Disabling full-text search by mime type with custom Tika configuration in AEM
This article will tell you how to customize the Tika configuration to disable full-text search based on file mime types.
Description description
Environment
- Adobe Experience Manager 6.1
- Adobe Experience Manager 6.2
- Adobe Experience Manager 6.3
- Adobe Experience Manager 6.4
Issue/Symptoms
How to disable full-text search by file mime type with custom Tika configuration in Adobe Experience Manager (AEM).
Resolution resolution
Adobe recommends disabling full-text search for binary files via the Tika index.

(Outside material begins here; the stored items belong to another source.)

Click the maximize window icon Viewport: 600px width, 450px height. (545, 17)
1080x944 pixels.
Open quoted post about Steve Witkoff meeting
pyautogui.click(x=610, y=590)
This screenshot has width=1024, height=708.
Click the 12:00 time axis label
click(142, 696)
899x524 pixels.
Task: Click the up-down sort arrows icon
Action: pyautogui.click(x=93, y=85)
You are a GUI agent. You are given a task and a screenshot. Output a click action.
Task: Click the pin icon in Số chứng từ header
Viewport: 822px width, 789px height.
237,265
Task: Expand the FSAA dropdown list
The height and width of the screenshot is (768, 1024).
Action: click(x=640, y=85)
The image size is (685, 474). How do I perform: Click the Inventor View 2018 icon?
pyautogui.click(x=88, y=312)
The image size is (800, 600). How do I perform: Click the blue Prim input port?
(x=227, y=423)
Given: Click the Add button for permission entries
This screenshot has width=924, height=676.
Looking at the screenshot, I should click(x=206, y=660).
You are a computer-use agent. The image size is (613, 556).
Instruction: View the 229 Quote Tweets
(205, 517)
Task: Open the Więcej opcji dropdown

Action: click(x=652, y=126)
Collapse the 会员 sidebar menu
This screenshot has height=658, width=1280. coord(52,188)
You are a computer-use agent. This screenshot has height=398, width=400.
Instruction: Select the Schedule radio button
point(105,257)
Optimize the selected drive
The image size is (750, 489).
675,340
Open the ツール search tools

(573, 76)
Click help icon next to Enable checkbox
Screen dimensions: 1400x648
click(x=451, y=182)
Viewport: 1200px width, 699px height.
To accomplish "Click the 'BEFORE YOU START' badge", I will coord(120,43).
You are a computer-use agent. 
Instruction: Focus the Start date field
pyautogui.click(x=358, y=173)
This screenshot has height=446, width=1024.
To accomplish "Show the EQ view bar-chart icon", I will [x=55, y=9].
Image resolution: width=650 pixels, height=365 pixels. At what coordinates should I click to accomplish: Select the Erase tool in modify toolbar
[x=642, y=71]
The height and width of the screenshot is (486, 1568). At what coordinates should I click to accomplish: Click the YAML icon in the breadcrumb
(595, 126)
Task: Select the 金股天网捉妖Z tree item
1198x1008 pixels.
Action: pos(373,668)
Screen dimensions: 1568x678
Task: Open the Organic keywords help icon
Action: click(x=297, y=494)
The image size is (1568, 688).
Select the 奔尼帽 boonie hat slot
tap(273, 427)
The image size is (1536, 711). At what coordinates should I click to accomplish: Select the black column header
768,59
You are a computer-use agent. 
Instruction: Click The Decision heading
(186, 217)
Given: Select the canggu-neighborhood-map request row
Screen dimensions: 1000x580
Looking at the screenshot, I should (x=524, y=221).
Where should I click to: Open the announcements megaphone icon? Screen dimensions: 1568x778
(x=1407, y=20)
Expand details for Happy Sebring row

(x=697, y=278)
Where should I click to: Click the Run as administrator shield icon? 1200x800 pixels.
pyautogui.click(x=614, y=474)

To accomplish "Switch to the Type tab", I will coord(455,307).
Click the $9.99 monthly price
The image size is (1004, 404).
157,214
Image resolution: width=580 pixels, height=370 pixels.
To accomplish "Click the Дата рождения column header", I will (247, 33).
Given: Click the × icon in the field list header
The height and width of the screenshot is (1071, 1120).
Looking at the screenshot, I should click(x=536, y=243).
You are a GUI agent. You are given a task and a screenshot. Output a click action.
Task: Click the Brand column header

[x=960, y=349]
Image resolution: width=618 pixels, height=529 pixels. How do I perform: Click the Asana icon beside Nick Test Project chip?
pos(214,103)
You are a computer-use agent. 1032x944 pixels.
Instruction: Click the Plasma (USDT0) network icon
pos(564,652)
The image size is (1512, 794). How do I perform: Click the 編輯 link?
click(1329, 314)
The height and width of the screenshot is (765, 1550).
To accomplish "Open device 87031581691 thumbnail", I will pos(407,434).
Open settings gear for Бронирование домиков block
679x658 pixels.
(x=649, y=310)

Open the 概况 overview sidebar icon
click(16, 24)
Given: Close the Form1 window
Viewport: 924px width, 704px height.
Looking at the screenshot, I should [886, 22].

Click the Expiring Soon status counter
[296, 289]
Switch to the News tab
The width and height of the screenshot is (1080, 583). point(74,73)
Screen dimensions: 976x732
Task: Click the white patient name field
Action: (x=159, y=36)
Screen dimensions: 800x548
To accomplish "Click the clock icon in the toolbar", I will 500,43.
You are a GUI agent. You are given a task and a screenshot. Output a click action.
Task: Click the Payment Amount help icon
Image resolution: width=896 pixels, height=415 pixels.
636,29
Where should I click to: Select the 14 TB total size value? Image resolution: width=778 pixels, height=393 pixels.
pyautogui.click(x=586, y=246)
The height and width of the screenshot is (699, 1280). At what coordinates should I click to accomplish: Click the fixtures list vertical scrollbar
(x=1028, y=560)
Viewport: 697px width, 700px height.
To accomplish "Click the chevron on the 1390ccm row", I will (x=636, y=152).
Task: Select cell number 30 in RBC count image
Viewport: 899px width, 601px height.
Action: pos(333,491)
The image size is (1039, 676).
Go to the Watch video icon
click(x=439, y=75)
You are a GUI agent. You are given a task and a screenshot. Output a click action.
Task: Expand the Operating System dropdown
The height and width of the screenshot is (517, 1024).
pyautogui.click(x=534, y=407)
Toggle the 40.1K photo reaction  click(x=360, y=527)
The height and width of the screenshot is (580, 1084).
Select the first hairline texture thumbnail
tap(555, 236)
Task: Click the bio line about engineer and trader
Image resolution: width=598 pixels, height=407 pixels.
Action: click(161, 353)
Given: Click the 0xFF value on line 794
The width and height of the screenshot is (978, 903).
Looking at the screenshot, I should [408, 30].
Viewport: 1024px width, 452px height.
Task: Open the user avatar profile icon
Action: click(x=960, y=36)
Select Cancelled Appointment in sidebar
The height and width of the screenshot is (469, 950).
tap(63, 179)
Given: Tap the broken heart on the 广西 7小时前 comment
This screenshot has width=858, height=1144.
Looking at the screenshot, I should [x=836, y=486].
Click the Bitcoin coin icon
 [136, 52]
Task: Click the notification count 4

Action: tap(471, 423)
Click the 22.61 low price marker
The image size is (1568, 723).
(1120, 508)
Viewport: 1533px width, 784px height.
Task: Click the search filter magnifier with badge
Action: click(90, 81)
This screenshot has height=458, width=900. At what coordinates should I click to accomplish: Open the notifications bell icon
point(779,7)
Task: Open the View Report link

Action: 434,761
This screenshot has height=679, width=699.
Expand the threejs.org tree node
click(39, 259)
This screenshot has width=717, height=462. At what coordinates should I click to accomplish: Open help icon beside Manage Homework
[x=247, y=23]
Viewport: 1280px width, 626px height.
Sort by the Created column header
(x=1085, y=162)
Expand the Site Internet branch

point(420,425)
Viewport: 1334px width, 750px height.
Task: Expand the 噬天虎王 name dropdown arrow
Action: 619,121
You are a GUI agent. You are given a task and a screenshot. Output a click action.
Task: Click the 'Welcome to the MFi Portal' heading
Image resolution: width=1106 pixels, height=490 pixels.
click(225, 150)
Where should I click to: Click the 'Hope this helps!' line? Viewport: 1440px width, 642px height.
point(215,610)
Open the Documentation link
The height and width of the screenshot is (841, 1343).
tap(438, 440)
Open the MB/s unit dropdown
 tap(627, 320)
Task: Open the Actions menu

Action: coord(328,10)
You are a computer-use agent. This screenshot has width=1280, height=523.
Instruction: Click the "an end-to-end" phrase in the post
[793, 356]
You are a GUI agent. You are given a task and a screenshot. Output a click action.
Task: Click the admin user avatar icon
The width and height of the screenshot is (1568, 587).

For more details on Adobe’s recommendation and how to optimize asset performance, refer to the asset performance tuning Helpx article.
Solution 1:
To address Adobe’s recommendation, follow these steps:
-
Install the package that is provided.
-
Navigate to the following locations using CRX/DE:
/oak:index/lucene/tika/config.xml
/oak:index/damAssetLucene/tika/config.xml
-
Add the file mime type that you want to disable:
<mime>application/zip</mime>
-
Save the changes.
-
Set the boolean property refresh=true for these nodes using CRX/DE and save the changes:
-
/oak:index/lucene
-
/oak:index/damAssetLucene
-
-
Wait for the updated changes.
Solution 2:
For an alternative approach:
- Search for Oak-Lucene in the AEM web console and note the bundle number.
- Shutdown AEM instance.
- Navigate to
/crx-quickstart/launchpad/felix/bundlexxx
directory. - Go to the subdirectory labeled with versionX.Y, such as felix/bundle102/version0.2 using the
cd
version. - Retrieve all the content of the tika-config.xml file from the jar file:
jar -xvf bundle.jar org/apache/jackrabbit/oak/plugins/index/lucene/tika-config.xml
- Edit tika-config.xml file:
vi org/apache/jackrabbit/oak/plugins/index/lucene/tika-config.xml
- For instance, add the file mime type that you want to disable:
<mime>application/zip</mime>
- Save changes to bundle.jar.
- Restart AEM and verify changes by searching for zip file assets.